Myelodysplastic Syndrome Investigational Drug Profiles
Tamibarotene: Syros Pharmaceuticals
Tamibarotene (previously SY-1425) represents an oral selective retinoic acid receptor alpha (RAR) agonist. The organization is developing treatments for genomically defined patient subsets whose disease is distinguished by the overexpression of the RARA gene. Approximately 50% of MDS individuals and 30% of AML individuals have RARA overexpression. When RAR is expressed beyond its strictly controlled natural ligand, cells in the bone marrow may fail to differentiate into healthy myeloid cells, which can result in hematological malignancies. However, when oral tamibarotene is administered, tamibarotene binds to RAR, enabling the restoration of gene expression and myeloid differentiation. The organization currently investigates tamibarotene in the Phase III SELECT-MDS-1 trial in newly diagnosed higher-risk myelodysplastic syndrome (HR-MDS) individuals with RARA overexpression.
RVU120: Ryvu Therapeutics
RVU120 (SEL120) represents a specific, selective inhibitor of CDK8 and its paralog, CDK19. Preclinical investigations demonstrated the robust antileukemic potential of RVU120, which was frequently associated with the multilineage commitment of CD34+ AML cells. Furthermore, RVU120 could enhance proliferation and stimulate erythroid differentiation of CD34+ cells obtained from Diamond-Blackfan anemia (DBA) individuals. Presently, the drug undergoes Phase II evaluation for Myelodysplastic syndromes treatment.
Emavusertib: Curis
Emavusertib, which is being advanced by Curis, represents a small-molecule IRAK4 kinase inhibitor. Inhibition of IRAK4-L activity with emavusertib (CA-4948) prevents leukemic growth in non-clinical experiments. Because IRAK4 serves a central function in this pathway, it is regarded as an attractive target for the creation of therapeutics to treat these B-cell malignancies as well as certain inflammatory conditions. As part of the partnership with Aurigene, in October 2015, Curis exclusively licensed a program of orally available, small molecule inhibitors of IRAK4 kinase, including emavusertib (CA-4948). Presently, the drug undergoes Phase I/II evaluation for Myelodysplastic syndromes treatment.

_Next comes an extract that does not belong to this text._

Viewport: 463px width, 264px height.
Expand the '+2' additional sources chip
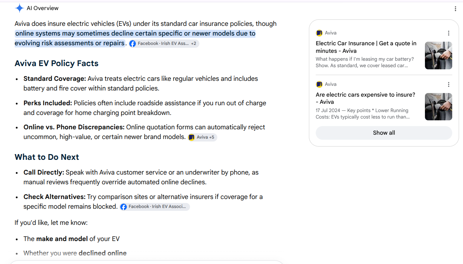194,43
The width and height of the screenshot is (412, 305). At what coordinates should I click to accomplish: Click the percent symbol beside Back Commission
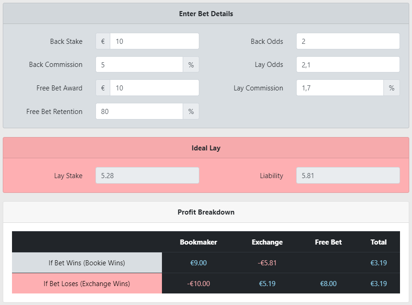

MNV-201: Minovia Therapeutics
MNV-201 represents an investigational cell therapy created by Minovia Therapeutics, targeting low-risk Myelodysplastic Syndromes (MDS). It employs a novel strategy known as Mitochondrial Augmentation Technology (MAT), which involves enriching a patient’s own hematopoietic stem and progenitor cells (HSPCs) with mitochondria obtained from allogeneic placental sources. This therapy seeks to address mitochondrial dysfunction, which is involved in the pathophysiology of MDS. Currently, MNV-201 undergoes a Phase I clinical trial (NCT06465160) that is actively enrolling participants. The investigation’s primary objective is to evaluate the safety profile and therapeutic effects of MNV-201 in individuals diagnosed with low-risk MDS.
Key Insights from the Myelodysplastic Syndrome Pipeline Report
The report delivers comprehensive information regarding:
- Pharmaceutical companies developing treatments for Myelodysplastic Syndrome management with aggregate therapeutic candidates created by each organization for the same.
- Multiple investigational candidates organized across early-phase, mid-phase, and late-phase development for Myelodysplastic Syndrome therapy.
- Myelodysplastic Syndrome pharmaceutical companies pursue targeted therapeutic development, including both active and inactive (suspended or terminated) programs.
- Myelodysplastic Syndrome investigational drugs categorized by development phase, administration route, target receptor, monotherapy versus combination therapy, mechanism of action, and molecular classification.
- In-depth examination of partnerships (pharmaceutical-pharmaceutical and pharmaceutical-academic collaborations), licensing arrangements, and funding details for future Myelodysplastic Syndrome market progression.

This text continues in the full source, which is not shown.